Charge of uniform surface density (0.2 nC/m2) is distributed over the entire xy plane. Determine the magnitude of the electric field at any point having z = 2 m.
To determine the magnitude of the electric field at any point with z = 2 m due to a charge of uniform surface density distributed over the entire xy plane, we can use Gauss's Law. The electric field due to a uniformly charged infinite plane is constant and directed perpendicular to the plane.
Gauss's Law states that the electric flux through a closed surface is equal to the charge enclosed divided by the permittivity of free space (ε₀).
Let's consider a Gaussian surface in the form of a cylinder with its symmetry axis along the z-axis and a height (h) extending from z = -∞ to z = +∞. Since the charge is distributed indefinitely in the xy plane, the electric field will have the same magnitude and direction throughout the cylinder.

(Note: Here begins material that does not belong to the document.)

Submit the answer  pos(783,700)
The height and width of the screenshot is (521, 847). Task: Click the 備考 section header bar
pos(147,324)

The charge enclosed by the Gaussian surface is obtained by multiplying the surface charge density (∂) by the area of the Gaussian surface (A), which is the product of the length (L) and width (W) of the cylinder:
Q = ∂ * A
Since the charge is distributed over the entire xy plane, the length (L) and width (W) of the cylinder are arbitrary.
Now, we can calculate the electric flux (Φ) through the Gaussian surface:
Φ = E * A
where E is the magnitude of the electric field and A is the surface area of the cylinder.

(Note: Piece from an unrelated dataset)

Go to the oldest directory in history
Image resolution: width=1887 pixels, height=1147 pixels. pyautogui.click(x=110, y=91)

By Gauss's Law, Φ = Q / ε₀, so we can rewrite the equation as:
E * A = ∂ * A / ε₀
The surface area of the cylinder is given by:
A = 2πrh
where r is the radius of the cylinder and h is the height.

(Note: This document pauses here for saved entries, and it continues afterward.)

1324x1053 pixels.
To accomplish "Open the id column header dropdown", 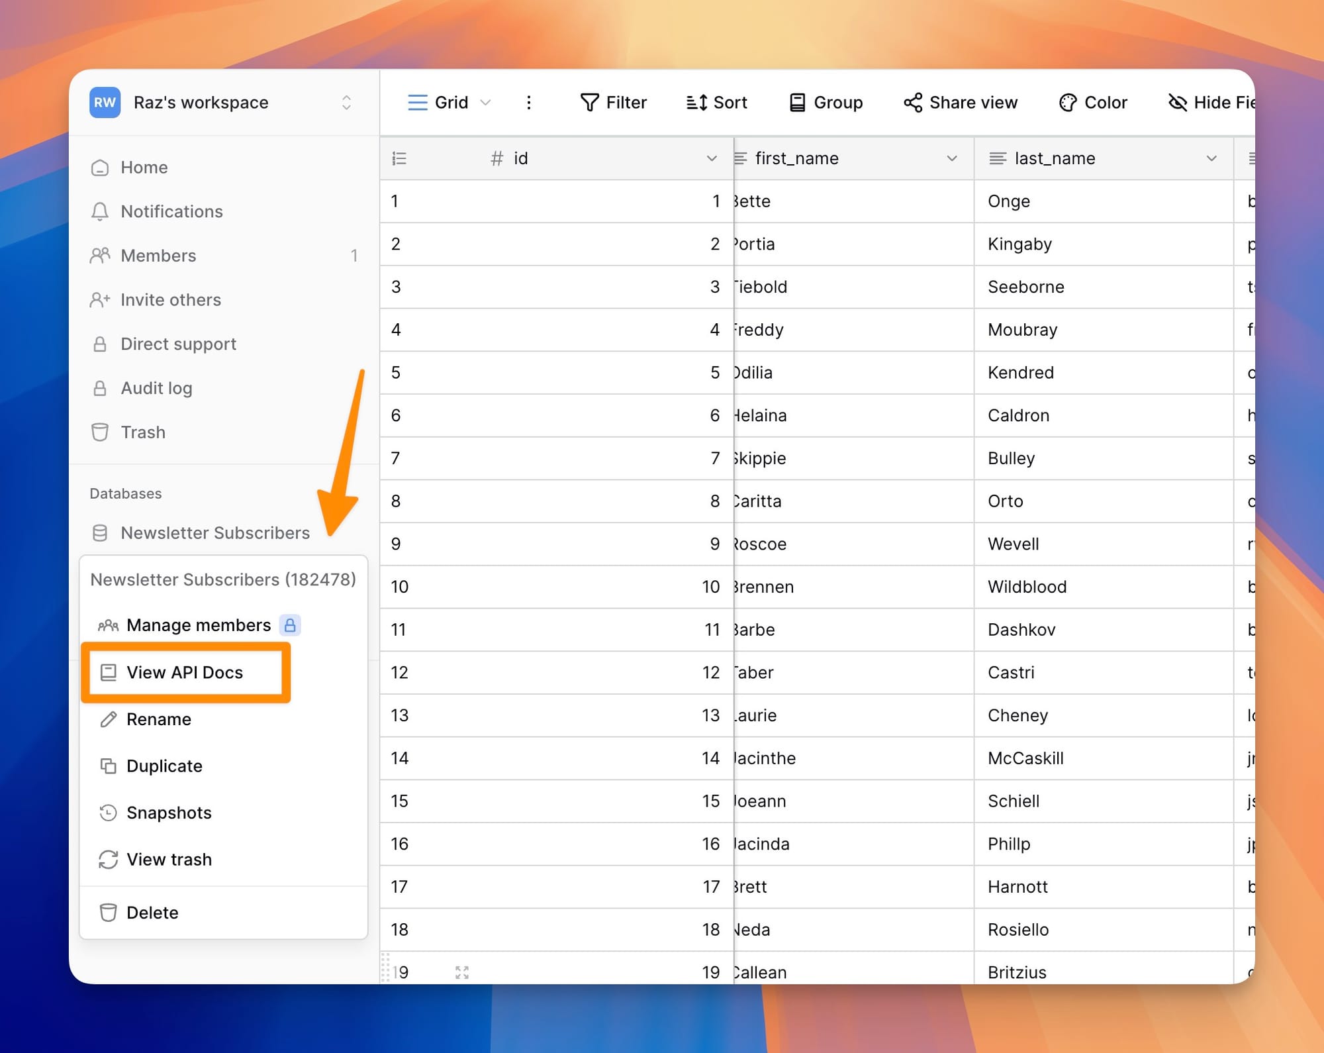I will (712, 158).
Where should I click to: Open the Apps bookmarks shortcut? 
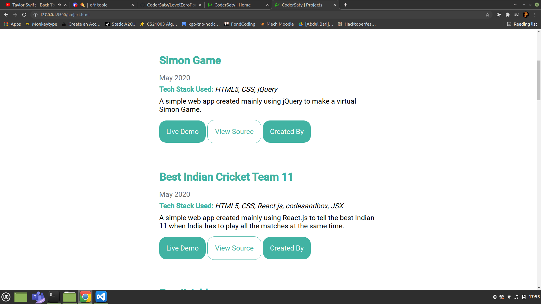click(x=12, y=24)
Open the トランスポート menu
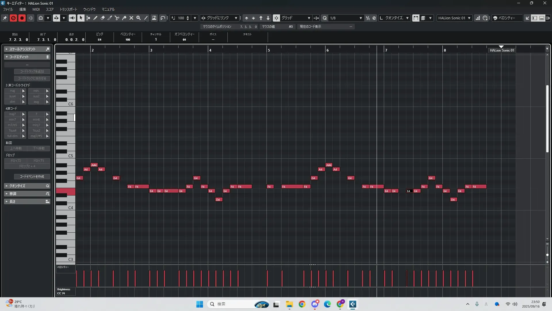 tap(68, 9)
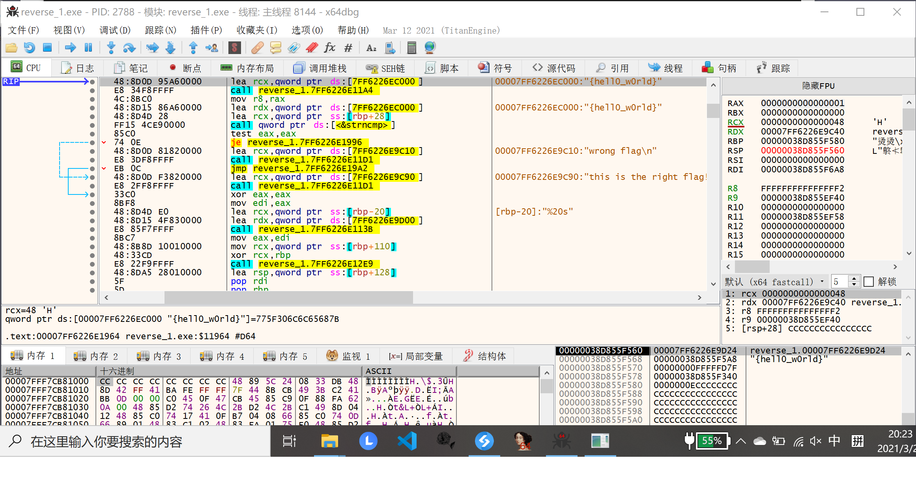
Task: Click the restart debugging icon
Action: (x=30, y=48)
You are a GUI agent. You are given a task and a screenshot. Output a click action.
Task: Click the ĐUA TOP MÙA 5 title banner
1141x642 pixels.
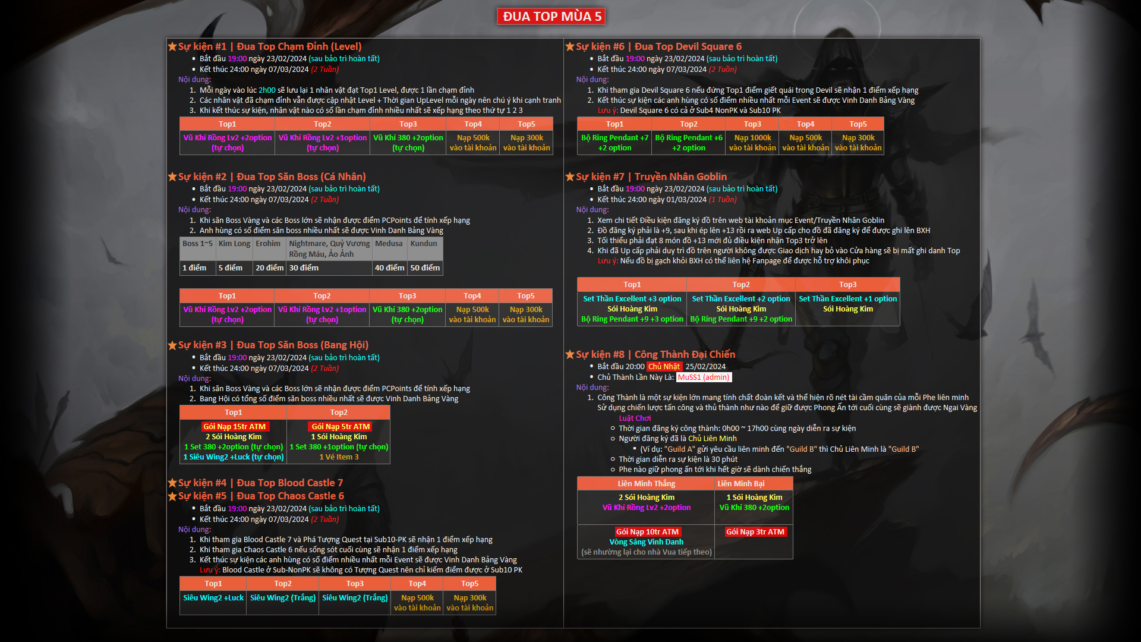(x=551, y=17)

Substituting the value of A into the previous equation, we get:
E * 2πrh = ∂ * A / ε₀
Canceling out the surface area (A) and rearranging the equation, we obtain:
E = ∂ / (2πε₀r)
Since we are interested in finding the electric field at a point with z = 2 m, we need to calculate the value of r. The distance between the xy plane and the point of interest is the z-coordinate, so r = 2 m.
Finally, substituting the given surface charge density (∂ = 0.2 nC/m²), the permittivity of free space (ε₀ = 8.85 x 10⁻¹² C²/(N·m²)), and the value of r into the equation, we can calculate the magnitude of the electric field (E):
E = (0.2 nC/m²) / (2π(8.85 x 10⁻¹² C²/(N·m²))(2 m))
E ≈ 11.3 N/C
Therefore, the magnitude of the electric field at any point with z = 2 m is approximately 11.3 N/C.